The IT slowdown nobody wants to talk about
Issue #15 AI isn’t just changing jobs — it’s changing the game.
So the world is super bullish on India right now. Morgan Stanley calls it the best place in Asia to invest. Everyone’s betting on strong growth — infrastructure, low interest rates, services boom, you name it.
But there’s one crack in the story that barely gets a mention.
The Indian IT sector is slowing down. And it’s not looking like a short-term thing.
Not as ‘local’ as people think
People love to say India’s economy is “domestic driven” because exports are only 20% of GDP. But the IT sector connects directly to the global market.

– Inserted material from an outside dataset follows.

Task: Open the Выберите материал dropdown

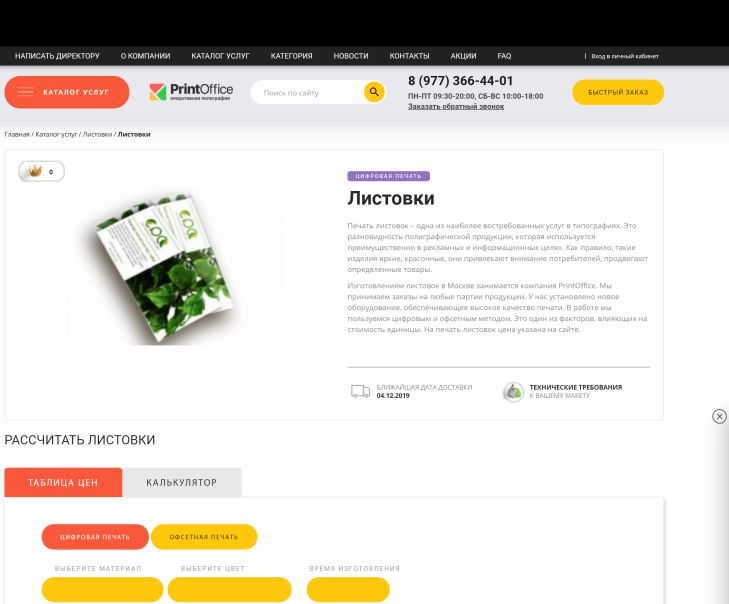Action: [x=102, y=590]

When US and Europe slow down, Indian IT companies feel the hit.
And it shows up in the one place that matters most: jobs.
The hiring party is over
The last few years, IT hiring went crazy — especially after Covid. Now? Big slowdown.

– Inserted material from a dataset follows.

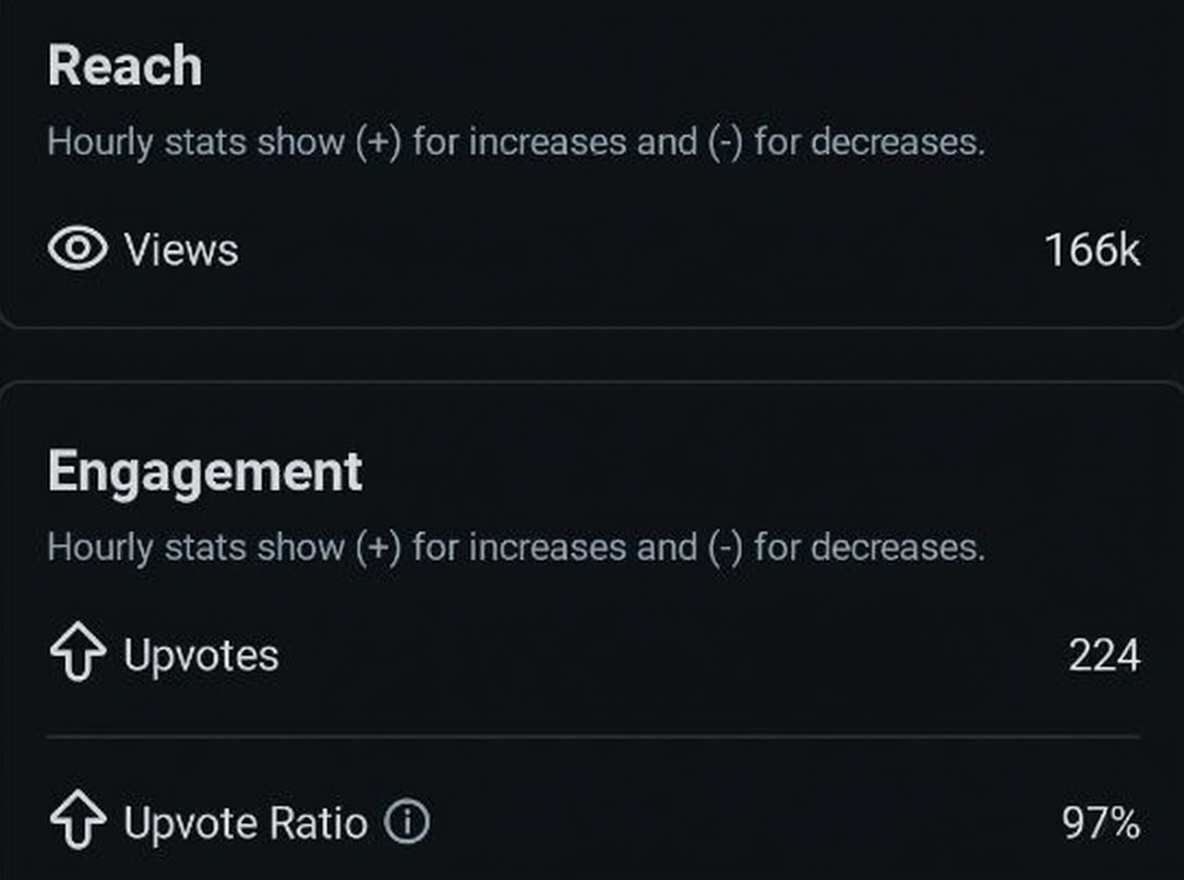Click the Views label text
Image resolution: width=1184 pixels, height=880 pixels.
coord(181,249)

FY24: only 60,000 jobs added.
FY25 expected: 1,26,000.
But here’s the real thing — most of these jobs aren’t from the big names like Infosys or TCS anymore.
Global Capability Centres (GCCs) are doing the hiring. Indian IT firms are pulling back.

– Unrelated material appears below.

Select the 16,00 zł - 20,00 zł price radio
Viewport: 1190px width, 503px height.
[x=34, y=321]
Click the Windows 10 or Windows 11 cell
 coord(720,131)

AI is the elephant in the room
AI tools like GitHub Copilot are writing code faster and cleaner than juniors. Companies don’t need armies of freshers anymore.
Same for BPO. Before, $1 billion worth of BPO business gave 50,000 jobs. Now? Barely 12,000. And shrinking.
Even infrastructure and app support jobs — could be 60% automated soon.
Less work for people. More for machines.
The chain reaction
This is not just about IT guys losing jobs.
IT drives demand for offices, apartments, cars, restaurants, malls — especially in cities like Bengaluru, Pune, Hyderabad.
Tech firms were leasing 40-50% of office space. Now it’s down to 25%.
Each IT job used to create 3-4 more jobs in the economy.
IT professionals are huge buyers of premium cars, apartments, gadgets.
If IT hiring stays weak, the whole urban economy slows down with it.
Will new tech create new jobs?
Usually tech kills some jobs but creates new ones. But AI is different. It learns on its own, improves fast, and needs less human help.
Even “prompt engineering” — the new trendy skill — might not last long.
Next-gen AI can write its own prompts. And with quantum computing coming, this could get even worse.
Time for a reality check
The slowdown in IT is more than just numbers — it’s a warning.
People need new skills. Fast.
The economy has to expand beyond IT.
Policies must be flexible and future-ready.
Otherwise, the cracks in the story will only get bigger.
That’s it. No easy answers, but definitely worth thinking about.